Cruz states that his grandfather together with all other Filipino present in the United States during this period faced other problems apart from living in expensive houses. The Filipino community that had migrated to the United States was never allowed to marry any natives from the United States. It was against the law for any immigrant to be found married to any native (Revilla 113). Most of them lived in communal areas in the United States which were concentrated. Majority would hire prostitutes to cater for their sexual needs. In early 1950, most of the Filipino groups started advocating for their rights as a people. Most of the Filipino strikes occurred because different parties failed to implement collective bargaining agreements that had been agreed with their employers. Most of the workers were paid depending on their rank and the level of experience. This population was just cream while the remaining population was majorly casual laborers whose payment was never made on time as the other high ranking servants. The labor unions were considered as the only resort to address the numerous ills that were happening in the society.
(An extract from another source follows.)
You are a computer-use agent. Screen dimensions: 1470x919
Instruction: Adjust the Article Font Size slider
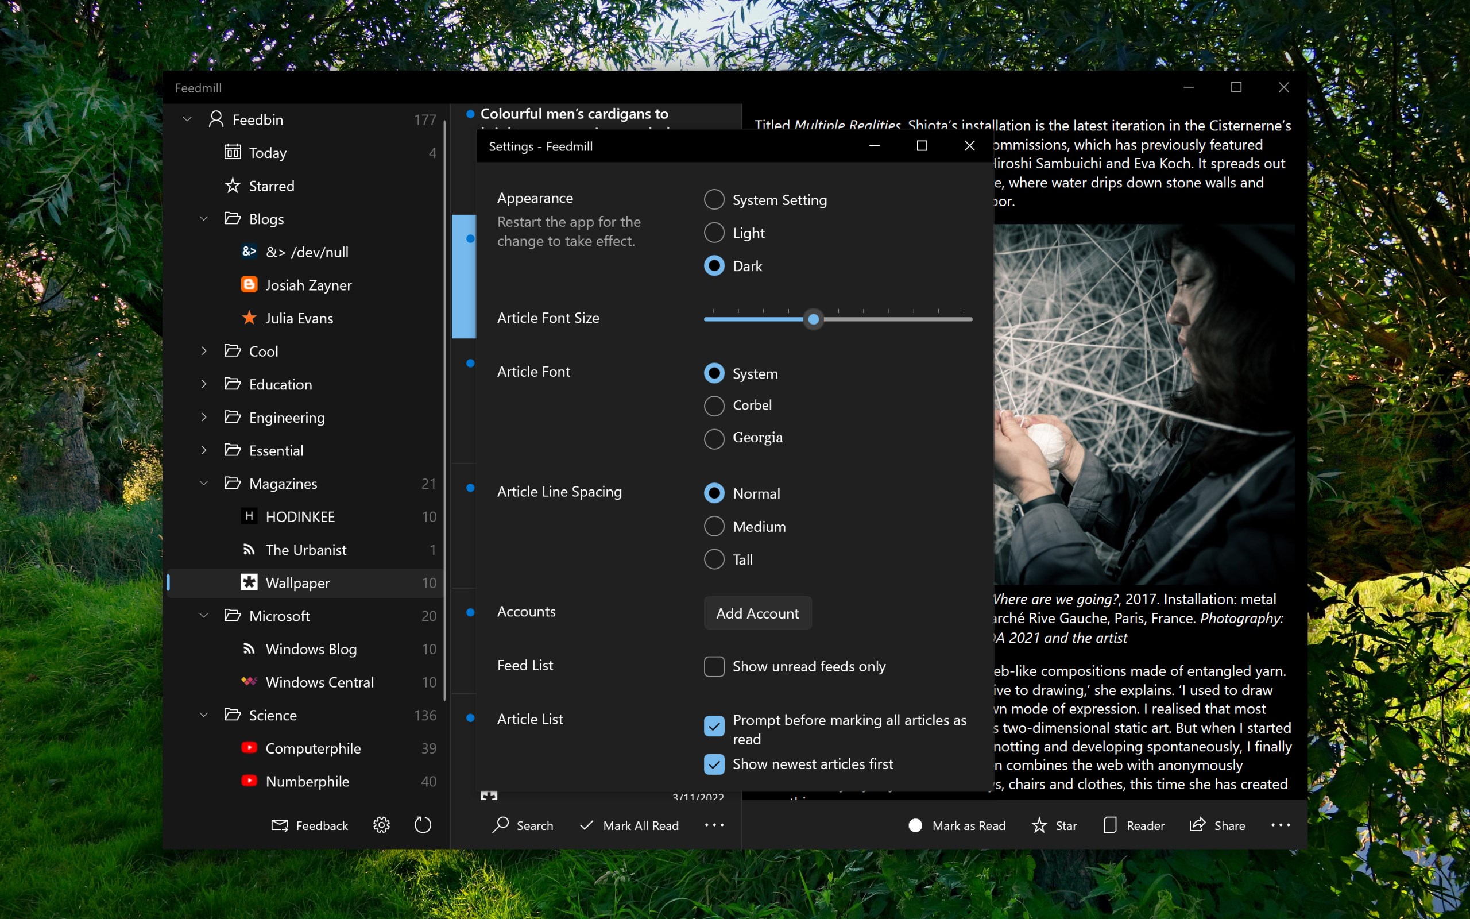coord(814,318)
In summary, the Filipino population in different countries continues to rise due to the support of their country in implementing policies that gives a provision for immigration of its people to other countries. The effects of such migrations have not yet been felt with the current population. Emphasis on such policies has seen the number of Filipino increase in different countries. Unlike the start of the 20th and 21st century where the Filipino immigrated to seek for better standards of living and employment, most of the Filipino leaving the country to emigrate because of the perceived nature of policies that have been enforced by their government. The problems they faced in the earlier centuries are still existent though most of them have managed to become citizens of different countries.
Rodriguez, Robyn Magalit. Migrants for export: How the Philippine state brokers labor to the world. U of Minnesota Press, 2010.
Revilla, l. “A personal history of Filipino immigrants and the farmworkers Movement-Veracruz, p.” (1996): 111-112.